>> begin

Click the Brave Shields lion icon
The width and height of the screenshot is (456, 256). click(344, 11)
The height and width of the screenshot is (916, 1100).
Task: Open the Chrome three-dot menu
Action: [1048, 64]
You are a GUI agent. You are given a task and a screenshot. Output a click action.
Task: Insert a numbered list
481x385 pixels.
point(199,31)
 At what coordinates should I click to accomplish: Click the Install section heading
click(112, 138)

>> end
>> begin

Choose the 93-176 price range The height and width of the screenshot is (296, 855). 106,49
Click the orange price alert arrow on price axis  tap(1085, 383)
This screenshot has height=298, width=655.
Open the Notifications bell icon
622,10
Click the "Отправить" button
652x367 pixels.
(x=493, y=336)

>> end

# Work to complete
Return each line of the data above that contains the word "screenshot".

# Result of the task
The width and height of the screenshot is (456, 256). click(344, 11)
The height and width of the screenshot is (916, 1100).
You are a GUI agent. You are given a task and a screenshot. Output a click action.
Choose the 93-176 price range The height and width of the screenshot is (296, 855). 106,49
This screenshot has height=298, width=655.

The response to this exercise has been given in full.